Latest update February 14th, 2025 8:22 AM
Feb 05, 2024 Features / Columnists, News, The GHK Lall Column
Hard truths….
Kaieteur News – A lot it turns out, Bharrat Jagdeo has done much for Guyanese recently. He has given Guyanese insights, a whole encyclopedia full of them, about investors. Guyanese now know more about foreign investors then they know about their own ancestry, thanks to the twisted so-called genius that is brother Bharrat Jagdeo. Taak about smaat, dah banna smaat.

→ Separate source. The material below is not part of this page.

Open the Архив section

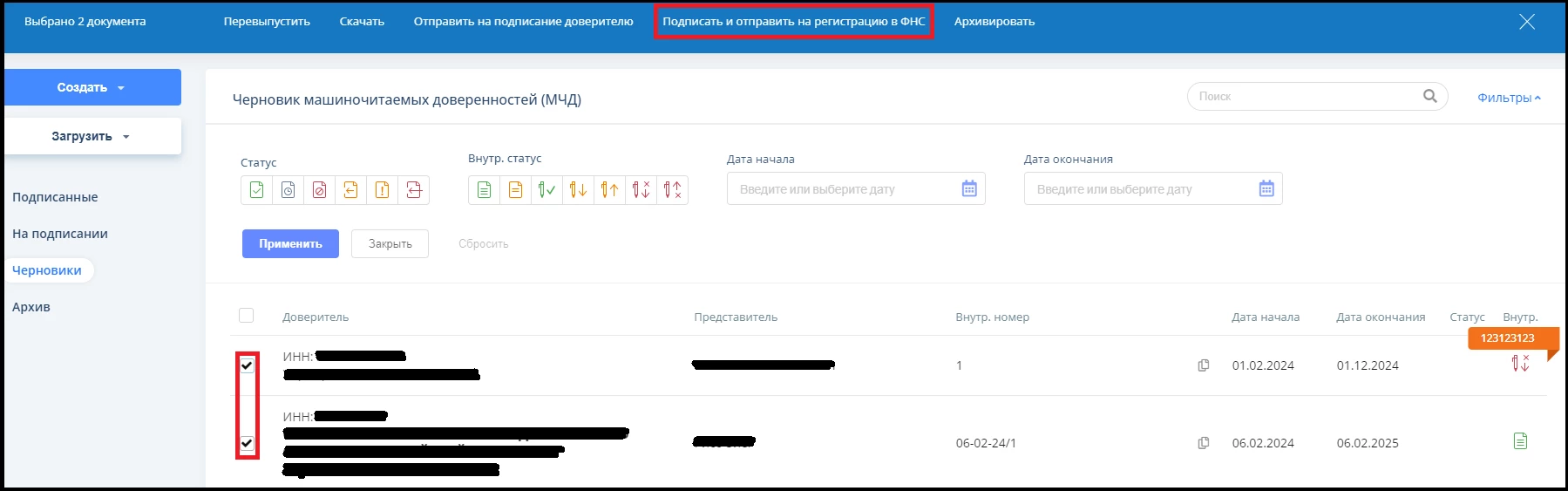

Jagdeo has now rebranded himself as an expert on investors. He can walk and talk a mile an hour about investor psychology (they get skittish as kittens with one wrong word used). Permit the first quick aside: a mile for brother Bharaaat does not follow a straight line, which is why he takes an entire hour: he has to concoct, he must reconstruct, to suit his own curvaceous realities. Jagdeo is waist deep into investor economics (they must get a return commensurate with their (you guessed it, investment). Jagdeo is the best public relations officer for foreign investors: they do not take too kindly to hostile environments; they scoot at the first sound or scent of danger. Jagdeo provides Guyanese with more than they need about the visions of foreign investors: grab as much as they can for themselves, give the local people as little as they can get away with. Of course, slick Daktah Jagdeo-part bluffer and part cowardly bully-does not deliver his foreign investor symphony in those words. Rather, he says this: Guyana is the place to invest, a welcoming haven for serious captains of commerce, fertile territory with all the elements for prosperity set in stone.

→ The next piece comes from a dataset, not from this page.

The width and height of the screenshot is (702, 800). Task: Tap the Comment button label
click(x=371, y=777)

Translation: Guyana is up for sale. Come and get it, is the word, to those who are familiar with how the game is played, and who are the key local players to be taken care of, managed nicely from day one. Scratch a local mover and shaker’s back, and a full body massage is the reward. In more understandable local terms: collect a plot of land (goldmine, real estate development), and give Guyana a piece of plantain.
Brother Jagdeo has told Guyanese everything that he believes that they should know, but about which they didn’t give a damn to ask for, and cared less to hear. According to Jagdeo, foreign investor psychology is so fragile that they are ready to get their hat, grab their coat and go, like Sam Cook or Johnny Nash. Investors like out of favor and now off-limits lovers, get suspicious and takeoff. The curious thing in all of Jagdeo’s care and concern for foreign investors is that he doesn’t have the space or good sense to spare a thoughtful word for local owners about their national patrimony. If any Guyanese hear the honorable Daktah Jagdeo saying a kind word (any single word) about the paramountcy and supremacy of the interests of Guyanese, and their psychology, then please do a favor and share it.
When it is the economics of foreign investors in Guyana that is on the table, Jagdeo gets even curiouser. They must get their rich pickings now, while Guyanese have to wait their turn for what he calls ‘maximization of future revenues.’ Foreign investors are only pleased when they can consume big chunks of Guyana’s wealth now, but Jagdeo insisting to Guyanese that their time will come, but only if they bide their time. How dumb and dotish (as a courtesy to present and prospective visiting British investors I substitute daft) does this leader of mysteries, secrecies, and sorceries believe that Guyanese are? The foreigners come running here with both hands outstretched to latch onto the fruits of the hanging gardens of Guyana, the newest marvel of the world. Meanwhile, brother Bharaaat (American phonetics) is telling Guyanese to count the fingers on both their hands for an idea of the years they have to wait for a taste of their wealth. By the way, that is when he is able to squeeze in a thought and a word sideways for passive and naïve Guyanese. He has two different clocks: one for foreign investors, the other for Guyanese. As a second departure, I keep on addressing Jagdeo as a brother no matter how reprehensible he works at getting. A few clear-headed and clean thinking Guyanese have expressed their impassioned objections. The day that I drop brother when dealing with Bharaaat Jagdeo in public is that moment when I sink lower than him, when I associate with his kind of company.
Returning to Jagdeo and his troubling love affair with foreign investors, he has become a one-man lobbying machine for them. Jagdeo has kicked aside Anil Nandlall and rewritten the laws on foreign investors. Even further, Jagdeo has pushed aside not just Ashni Singh (a real doctor, but one prone to misdiagnosis and disqualifying himself), but also Chris Ram. He now knows the accounting, economics, and high finance that are the secret concubines of investor highfliers more than the two of them together.
Most regrettably for Guyanese, as Jagdeo has morphed into a fundamentalist advocate for foreign investors, he has become the epitome of disinterest and sloppiness where the wellbeing and future of natives are concerned. To foreign investors, Jagdeo is a hero. Guyanese must decide what he is for them: hero or villain. A leader for Guyanese; or a manipulator for investor prosperity.
(The views expressed in this article are those of the author and do not necessarily reflect the opinions and beliefs of this newspaper and its affiliates.)